That is irrelevant and beside the point. The point is that you don’t need to taste something to know it’s no good.
That’s a pretty bad analogy. If you don’t taste it, in all but the rarest of cases you won’t know, unless you hear from someone else who did.
There are countless examples of food that you would think tastes bad, but doesn’t.

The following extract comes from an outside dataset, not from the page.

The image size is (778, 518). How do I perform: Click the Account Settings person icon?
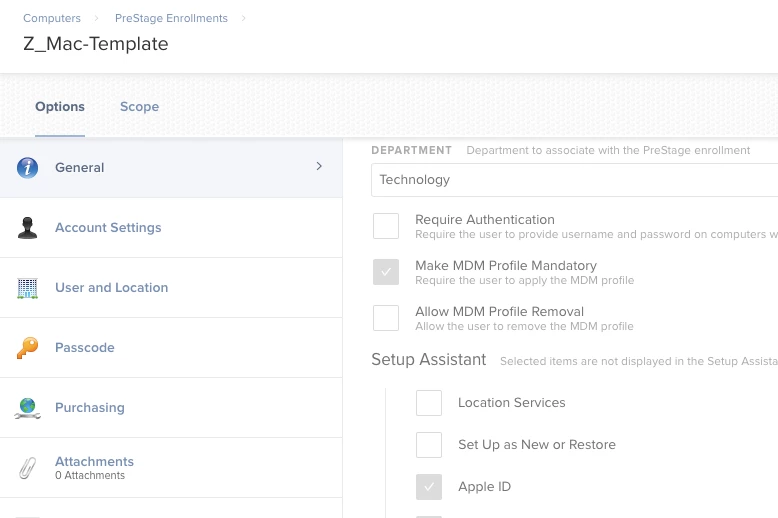coord(27,228)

Blue vein cheese. Originally ’invented’ when a livestock herder left his cheese in a cave. When he came back to eat it, it had become mouldy. Being hungry he tried it anyway only to discover it was better than the original cheese! For years that single cave in Roquefort was being filled up with cheese to get infected by the mould to make
It “better”.
Or Lewak coffee. Someone had the idea to make a coffee from the beans that a little marsupial shat out it’s ass after eating coffee berries. Logically you wouldn’t instantly think, let’s make coffee from beans that came from a cats ass. But it’s actually really nice.
Durian fruit. Smells absolutely disgusting. Like the worst smell ever. So bad it’s banned in many areas. But it tastes beautiful.
All sorts of mould and fungus. Truffles or example.
There’s quite a list of delicious food that at first look or smell seems like it’s going to be disgusting, but is quite delicious.
If someone didn’t taste those things none of us would know they are nice.